Monday 20 February 2017

Remote agile meetings in distributed environments

After years of working in distributed environments, sometimes I forget there is anything specific about it. But each time when a new person, used to traditional office environment joins the team, it becomes evident that skills for online communication actually need to be learned.
Therefore I collected tips on what I see to be important if you are new to working in remote teams, or if you just think that your online communication needs to be improved.

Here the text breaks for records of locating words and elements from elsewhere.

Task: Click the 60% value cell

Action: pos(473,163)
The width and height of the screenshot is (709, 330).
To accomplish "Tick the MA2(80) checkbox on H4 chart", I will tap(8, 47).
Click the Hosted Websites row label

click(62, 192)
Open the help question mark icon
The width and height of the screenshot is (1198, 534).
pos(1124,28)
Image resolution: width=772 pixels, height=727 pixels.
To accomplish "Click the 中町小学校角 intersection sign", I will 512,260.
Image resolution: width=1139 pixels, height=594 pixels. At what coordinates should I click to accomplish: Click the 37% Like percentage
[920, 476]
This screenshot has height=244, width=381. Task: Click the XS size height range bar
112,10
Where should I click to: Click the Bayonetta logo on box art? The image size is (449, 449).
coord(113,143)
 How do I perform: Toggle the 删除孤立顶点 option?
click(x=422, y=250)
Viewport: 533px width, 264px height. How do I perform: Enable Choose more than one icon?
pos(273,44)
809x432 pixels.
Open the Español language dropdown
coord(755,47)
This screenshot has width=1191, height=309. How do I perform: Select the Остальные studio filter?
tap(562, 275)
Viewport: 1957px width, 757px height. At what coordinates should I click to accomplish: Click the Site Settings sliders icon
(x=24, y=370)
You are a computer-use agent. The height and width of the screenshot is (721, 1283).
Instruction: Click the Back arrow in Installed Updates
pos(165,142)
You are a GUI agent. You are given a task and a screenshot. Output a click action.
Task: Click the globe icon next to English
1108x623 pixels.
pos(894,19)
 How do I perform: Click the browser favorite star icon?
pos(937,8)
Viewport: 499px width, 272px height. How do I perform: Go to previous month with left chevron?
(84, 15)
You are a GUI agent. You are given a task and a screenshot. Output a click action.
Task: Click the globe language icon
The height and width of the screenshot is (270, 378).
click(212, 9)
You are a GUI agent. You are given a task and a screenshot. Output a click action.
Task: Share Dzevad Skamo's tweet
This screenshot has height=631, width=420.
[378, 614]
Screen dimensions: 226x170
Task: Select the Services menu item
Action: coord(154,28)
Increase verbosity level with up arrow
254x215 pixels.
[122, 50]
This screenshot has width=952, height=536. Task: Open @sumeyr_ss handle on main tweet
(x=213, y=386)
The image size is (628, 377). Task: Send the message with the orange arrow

Know the cultures and bring differences together. 
Distributed teams in most cases involve people from geographically distant locations, so there is a good chance there are certain cultural differences in the group which may affect communication. And with agile, more than with any other way of working practices, communication and interaction between team members is important. 
I think that doing a bit of research can be beneficial - so you can understand specifics of your own cultural context first, and then also context of your teammates. Even though stereotyping is the last thing that would benefit you or your team, not knowing basic elements about what are the possible differences can also be harmful. Different cultures may have different view on what it means to be open, engaged, positive or even on time. 
Once you define zone of the differences, you will not, off course, completely change your behaviour to match remote team members, but it may happen that moderate adaptations from both sides are needed. And off course, keep it in line with agile principles!
Plan for the meetings.
When your team is distributed, organising a meeting is most often more than sending an invite. For example, it can often involve people from different time zones. So sometimes you will need to do a bit of math to find the suitable time slot.
Due to these and other practical constraints, it is a very good practice that team makes commitment statements related to meeting practices. For example, "meeting begins no later than 3mins after start time", “organiser will distribute materials for preparation minimum 1 day in advance", or whatever is important for your team. Talk to your team and define statements together.
Limit the length.
I would not recommend online sessions longer than 3 hours. From my experience, it is hard to keep "online" team focus much longer. If you have, for example, long refinements, it is better to make a few shorter than one extensive session.
Invest in good microphone, camera and speakers.
The best advice is probably to invest in good conferencing equipment. Some non-verbal communication will inevitably be lost,  so make sure this is minimized by choosing the best equipment that fits your budget.
Use the camera appropriately :)
As funny as it may sound, I think it is always worth to repeat following two things people tend to forget:
  • Turn on the camera
  • Look in the camera - at least occasionally. I see quite often people turn on the camera, but then what you see during the meeting is only top of their head or similar. Camera being turned on doesn't make much sense without eye contact.
Pay attention to hand gestures.
Don't spare energy on using a bit more (controlled) hand gestures. You can make yourself more clear and it will make up for part of the non-verbal communication "lost in the cyberspace”.
Speak up.
If you use conference room and you are not sitting near the mic be sure to speak at a bit slower pace and speak up.
Send meeting minutes.
For important meetings, such as sprint planning where the goal is defined, retrospective sessions etc., it is even more important than for the non-distributed meetings to send meeting minutes. In that way, you can confirm everyone came out of the meeting with the same understanding of what was concluded.
Experiment with tools.
There are many visual and collaboration online tools available that can make your life easier. Experiment until you find the best ones for your team. Good communication tools, online boards, planning poker tools, whiteboards, etc. can make your meetings more productive.
Bring some humour in.
Working remotely introduces some limitations, so it's good to try to bridge the distance by humour and make things more personal - having same team cups for morning coffee during the daily standup or eat cake "together" to celebrate the successfully delivered release.
Make team building.
For longer project, if project budget allows, try to organise at least one in-person meeting and team building - it will boost team's performance. Ideally, this would be done for the project kick off.

With a little more planning and engagement, everything is possible. I have been working in both remote and non-remote teams for many years and we were equally successful. I've never seen the team whose issue is actually a distance. If it seems that remote meetings do not work, it is always a sign of something more essential not being ok. 

So just think carefully through it, use these tips for overcoming the distance and you'll be just fine!